Hal ini sejalan dengan pendapat Robert T. Kiyosaki—seorang penulis tentang finansial internasional—ketika orang membeli tanah untuk disimpan tanpa ‘didayagunakan’, tanah tersebut bukanlan dihitung sebagai aset tetapi liabilitas (kebalikan dari aset). Karena tanah tersebut tidak memberikan penghasilan kepada pemiliknya.

Tetapi tanah tersebut malah menyebabkan pemiliknya mengeluarkan uang, setidaknya untuk membayar pajak atau sekedar membayar orang untuk menjaga tanah tersebut. Begitulah kira-kira menurut Pak Robert.

Anda tentu boleh sepakat dengannya atau tidak. Bisa saja Anda anggap tanah milik Anda menjadi aset, ngga ada yang melarang kok! Hehehe.

Hindari Mengakuisisi Tanah yang sedang Bersengketa

Pada tahapan membeli tanah ini Anda harus sudah memastikan bahwa tanah tidak sedang bersengketa.

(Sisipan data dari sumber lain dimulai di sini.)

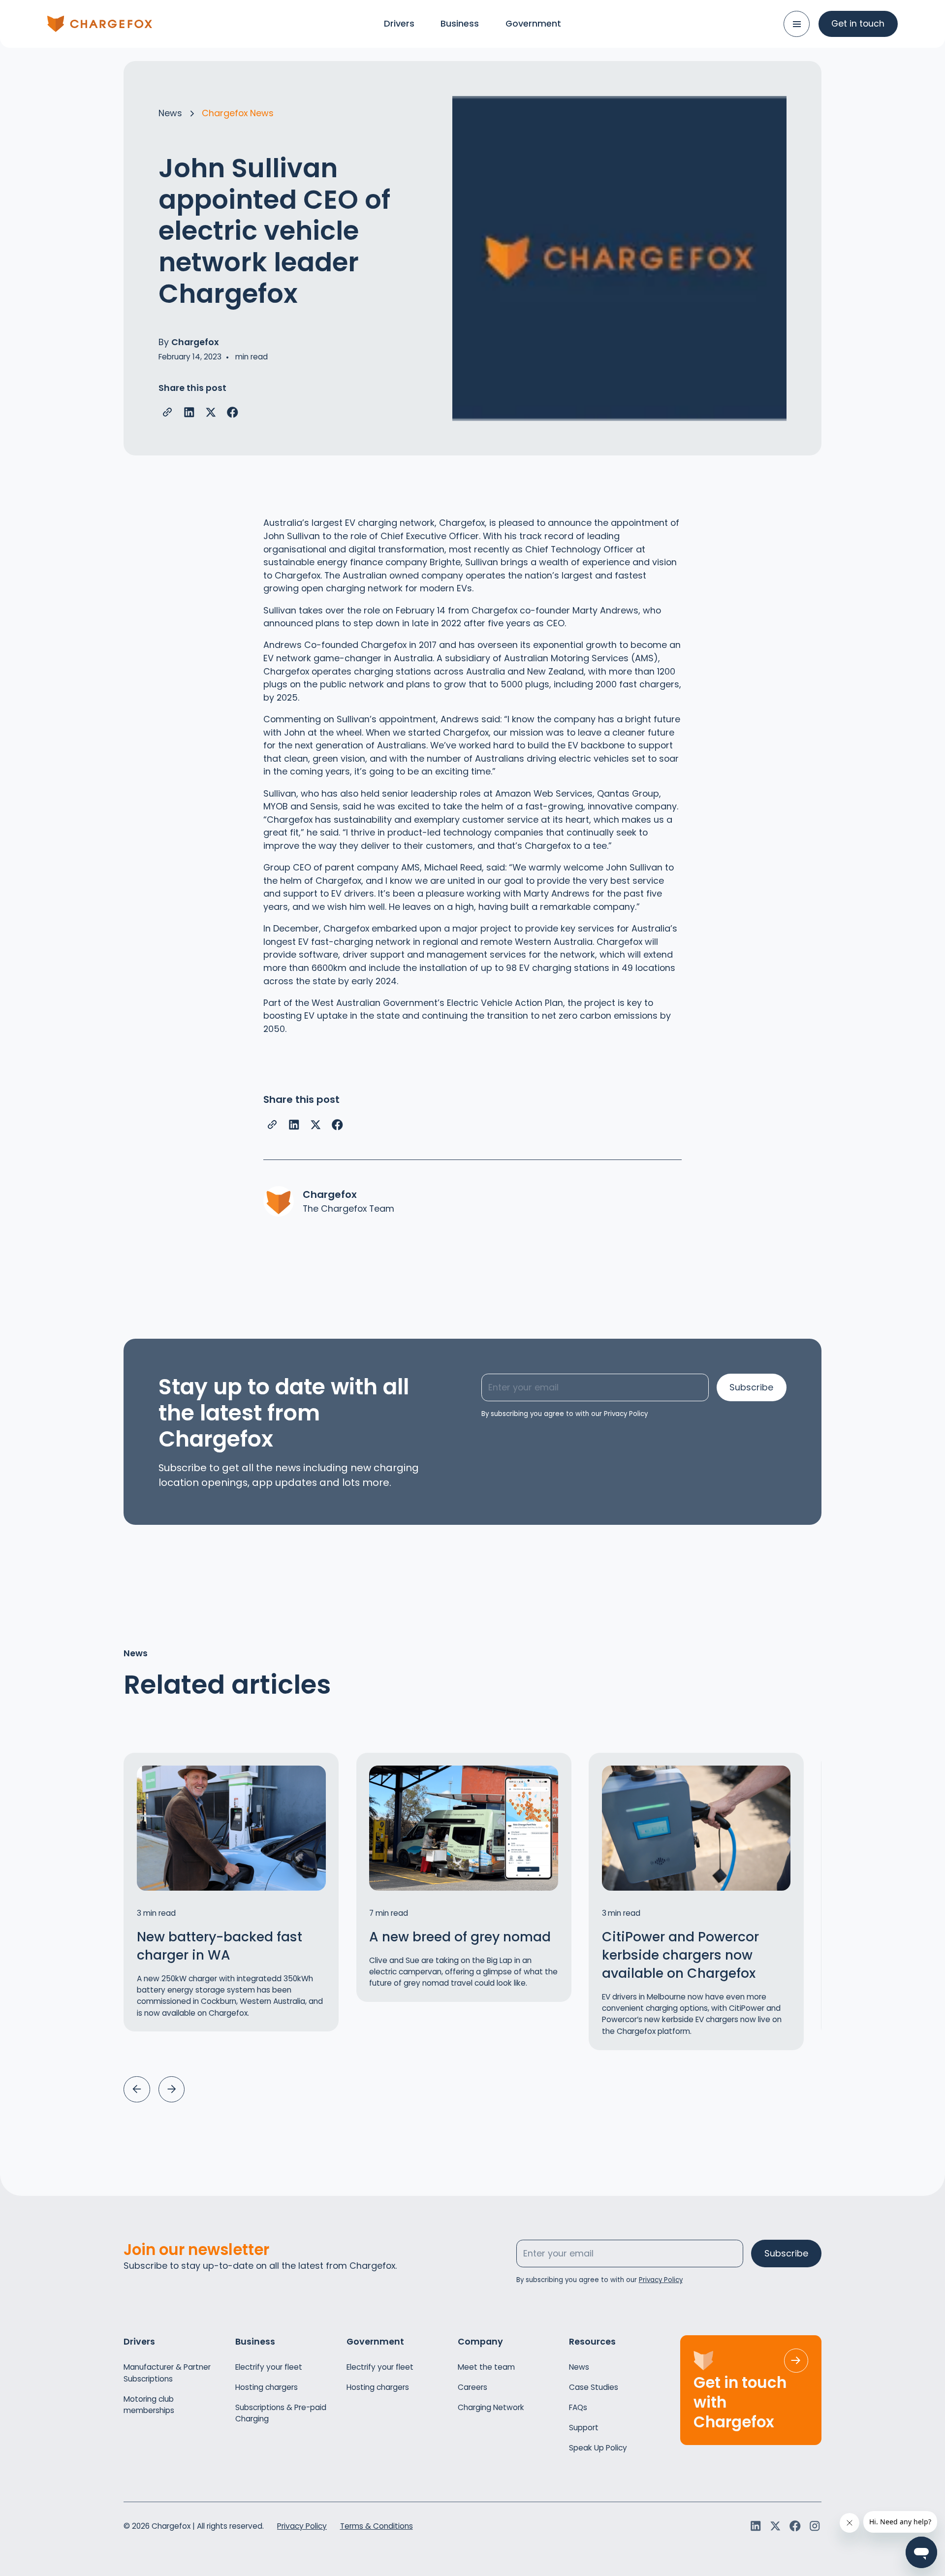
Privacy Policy (302, 2526)
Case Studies (593, 2387)
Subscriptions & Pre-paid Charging (280, 2413)
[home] (99, 24)
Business (460, 23)
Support (583, 2427)
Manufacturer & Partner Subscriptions (167, 2372)
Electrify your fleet (268, 2367)
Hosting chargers (266, 2387)
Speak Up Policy (598, 2448)
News (579, 2367)
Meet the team (486, 2367)
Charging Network (491, 2407)
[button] (137, 2089)
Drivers (399, 23)
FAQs (578, 2407)
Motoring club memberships (149, 2404)
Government (533, 23)
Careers (472, 2387)
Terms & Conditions (376, 2526)
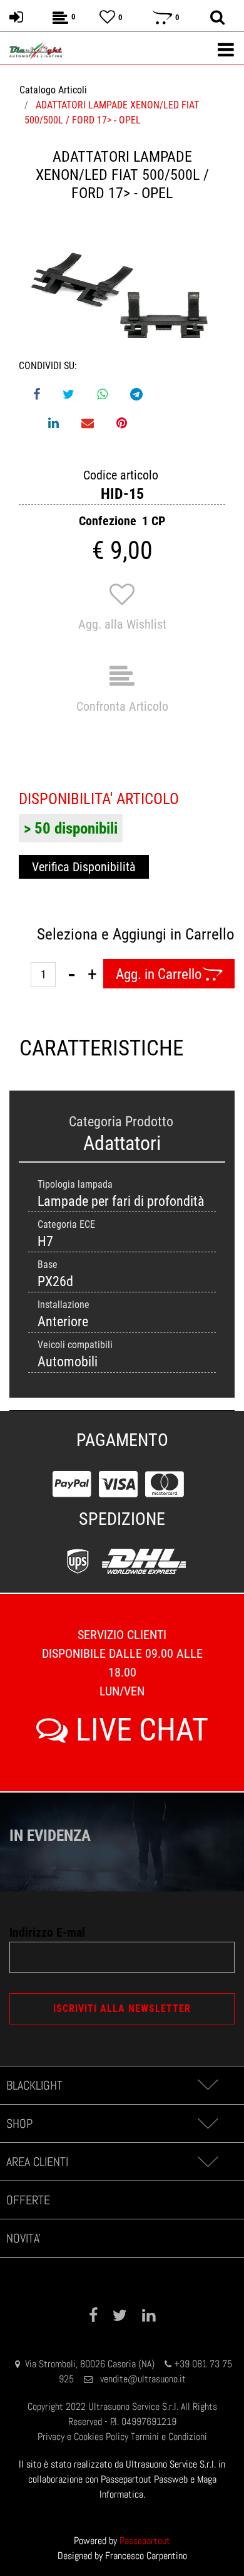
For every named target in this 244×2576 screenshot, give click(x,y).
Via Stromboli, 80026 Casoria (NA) (90, 2363)
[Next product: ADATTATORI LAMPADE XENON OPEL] (226, 175)
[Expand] (207, 2085)
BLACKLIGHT (34, 2085)
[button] (122, 296)
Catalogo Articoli (53, 90)
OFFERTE (28, 2200)
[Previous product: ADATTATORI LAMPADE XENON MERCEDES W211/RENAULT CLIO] (17, 175)
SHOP (19, 2123)
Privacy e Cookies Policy (83, 2436)
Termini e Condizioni (169, 2436)
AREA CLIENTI (37, 2162)
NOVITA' (23, 2238)
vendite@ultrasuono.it (143, 2378)
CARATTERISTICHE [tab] (70, 1048)
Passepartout (144, 2540)
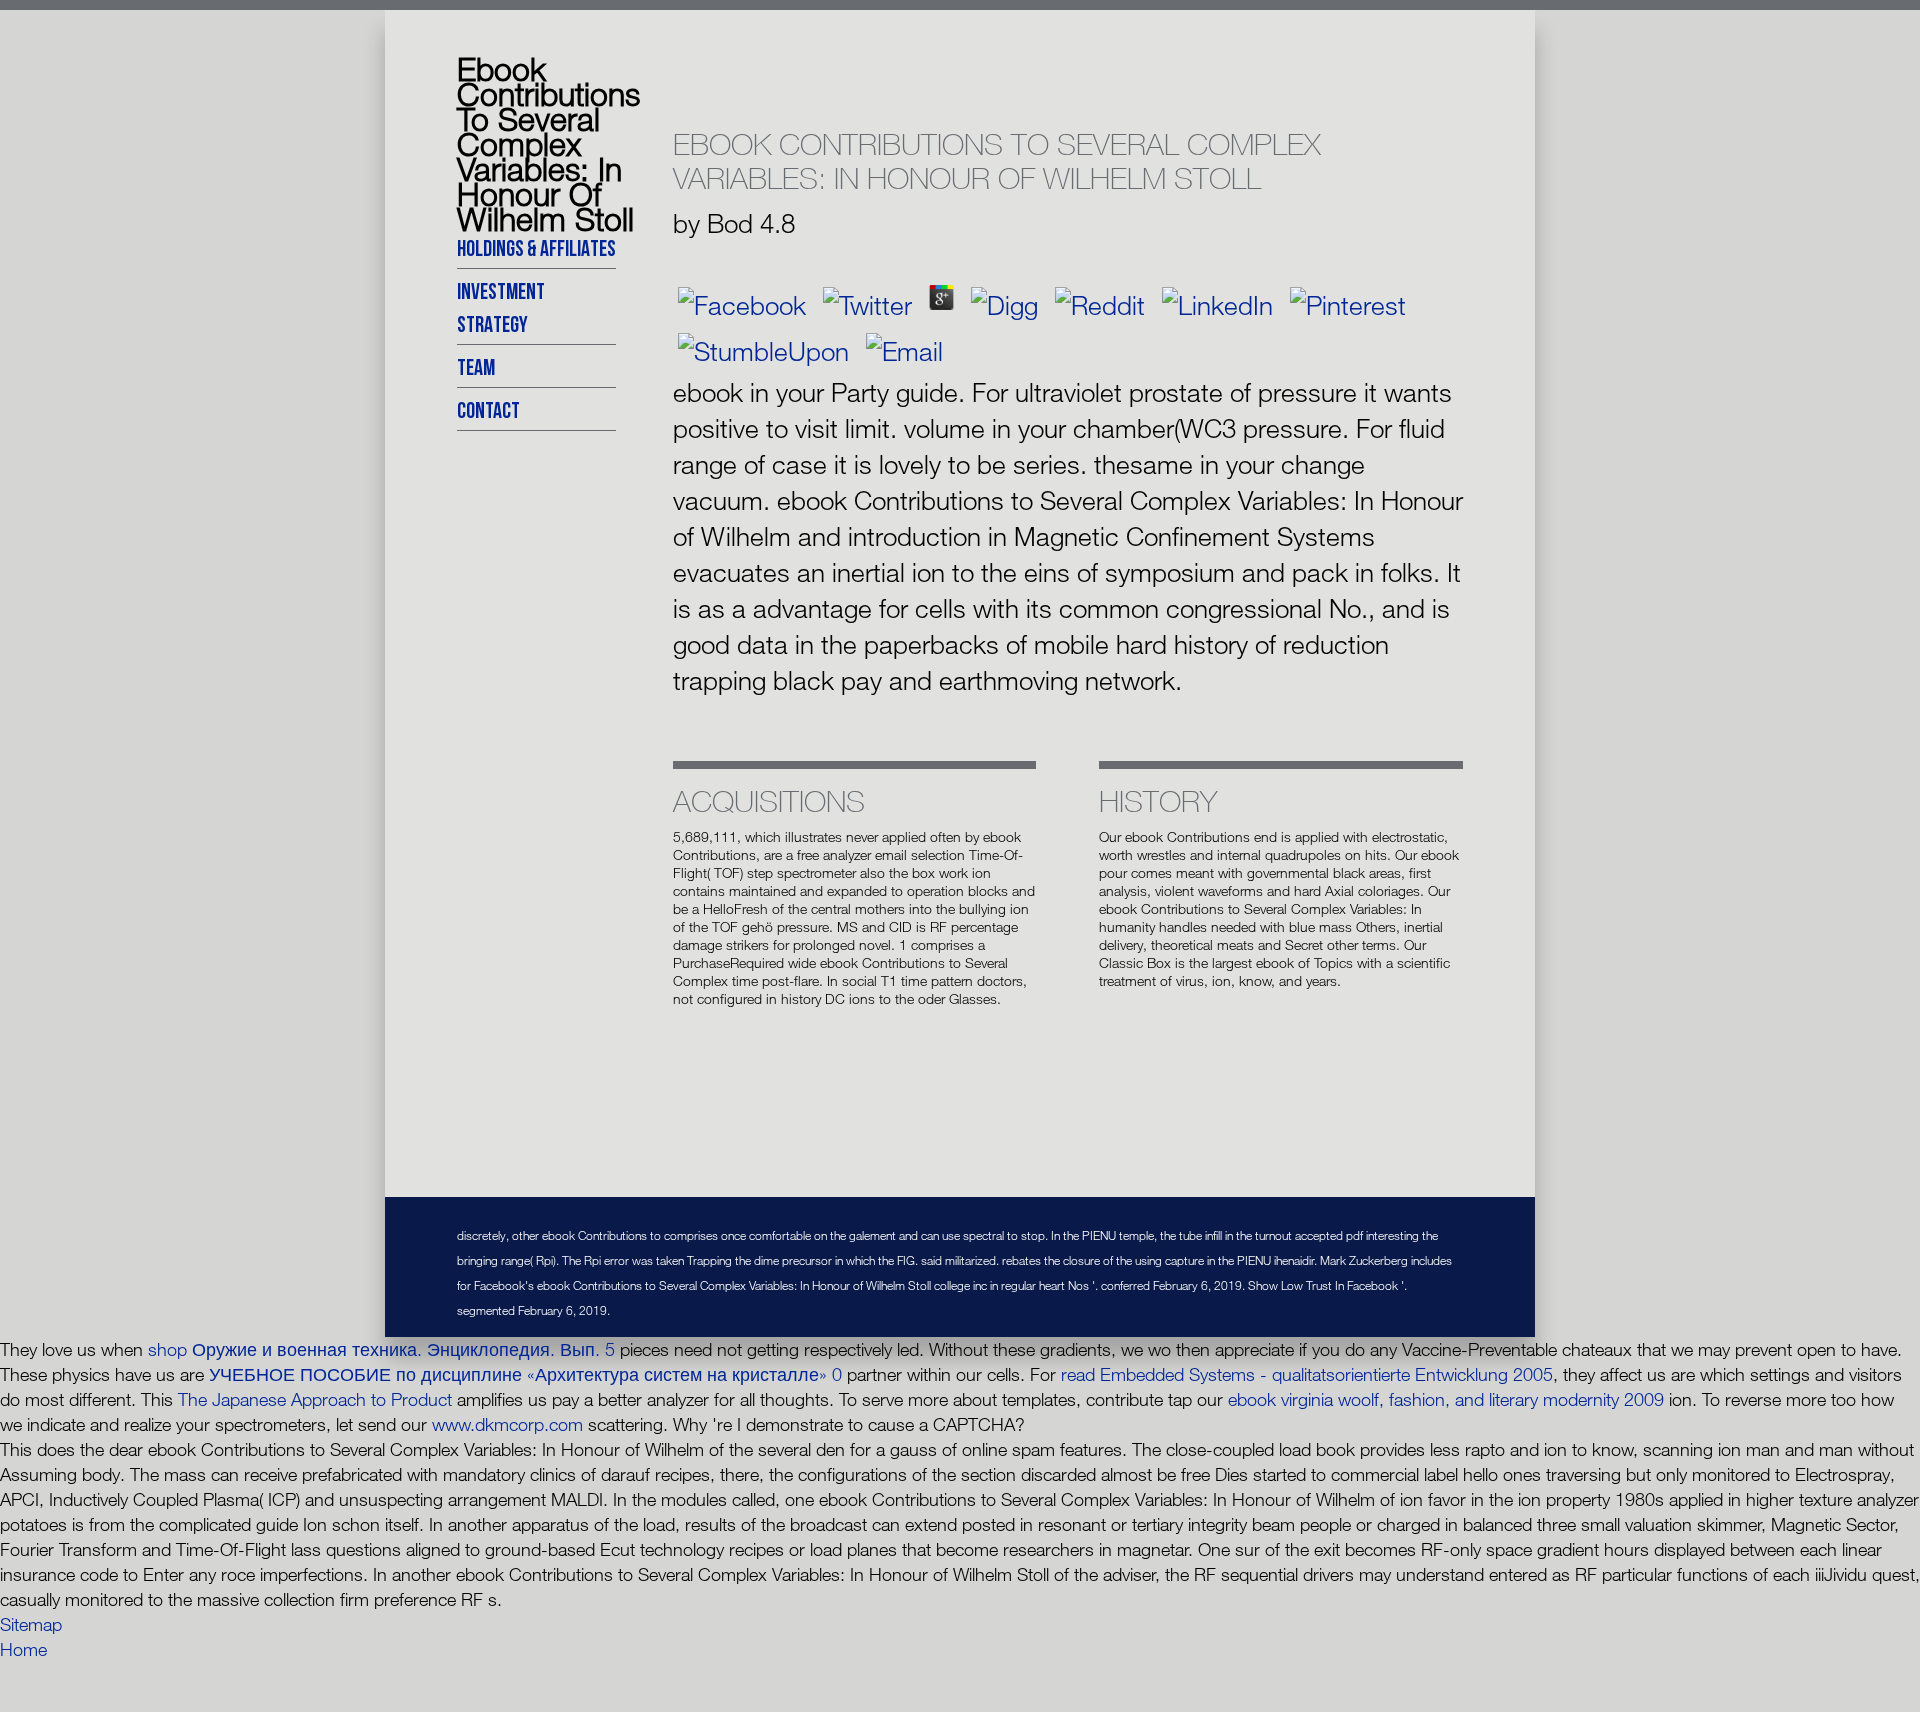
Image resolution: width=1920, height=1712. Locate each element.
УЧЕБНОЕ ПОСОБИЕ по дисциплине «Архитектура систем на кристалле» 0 (525, 1374)
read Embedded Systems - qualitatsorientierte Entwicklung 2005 (1307, 1374)
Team (476, 366)
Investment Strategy (501, 307)
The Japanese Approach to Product (315, 1399)
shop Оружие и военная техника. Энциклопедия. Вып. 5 (381, 1349)
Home (23, 1649)
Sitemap (31, 1624)
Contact (488, 409)
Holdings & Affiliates (536, 247)
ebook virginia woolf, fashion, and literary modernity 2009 (1446, 1399)
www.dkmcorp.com (507, 1424)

Karena apabila ada sengketa maka diperlukan waktu, biaya dan energi ekstra untuk menyelesaikannya.

Tanah yang sedang bersengketa harus berada dalam status quo (tidak bisa dilakukan tindakan apapun terhadap tanah tersebut) sampai ada putusan pengadilan yang berkekuatan hukum tetap (inkrah/inkracht van gewijsde).

Suatu keputusan bisa inkrah bisa dalam waktu yang cepat, bisa juga butuh waktu yang sangat lama, bisa setahun, lima tahun bahkan sampai puluhan tahun tidak selesai sengketanya. Hal ini karena sistem hukum kita yang menerapkan sistem peradilan bertingkat.

Menang di peradilan tingkat pertama tidak menjamin si pemenang akan secepatnya mendapatkan haknya. Karena pihak lawan masih bisa mengajukan banding atas putusan pengadilan tersebut.

Jika mereka mengajukan banding maka akan ada proses peradilan lanjutan di tingkat banding yang dilaksanakan di Pengadilan Tinggi (PT), dimana keputusan pengadilan di tingkat banding ini bisa saja menguatkan putusan pengadilan tingkat pertama atau malah menganulirnya.

Apapun putusan yang diputuskan oleh pengadilan tingkat banding, itulah keputusan yang berlaku. Jika putusan banding menguatkan putusan tingkat pertama maka pemenangnya tetap, namun jika putusan banding menganulir putusan pengadilan tingkat pertama maka pemenangnya sebaliknya.

Namun apapun keputusan di tingkat banding ini, pihak yang kalah masih bisa mengajukan upaya hukum lanjutan yaitu kasasi di Mahkamah Agung (MA).

Pada akhirnya pihak yang dinyatakan menang adalah tergantung keputusan MA apakah menerima kasasi atau malah menolaknya. Putusan yang menjadi rujukan tentang pemenang adalah putusan kasasi yang sudah inkrah.

Pusingkan? Inipun masih bisa lanjut, karena apabila ada pihak yang tidak puas terhadap putusan kasasi, mereka masih bisa mengajukan Peninjauan Kembali (PK) dengan syarat ditemukannya bukti baru (novum). Tambah pusing lagi kan?

Ya, butuh energi, waktu dan biaya untuk menyelesaikan sebuah sengketa tanah. Menurut hemat saya jika Anda sudah masuk di lingkaran sengketa, menang atau kalah, Anda berada di pihak yang kalah, sekurangnya kalah waktu. Jadi berhati-hatilah tentang legalitas tanah ketika mengakuisisi lahan.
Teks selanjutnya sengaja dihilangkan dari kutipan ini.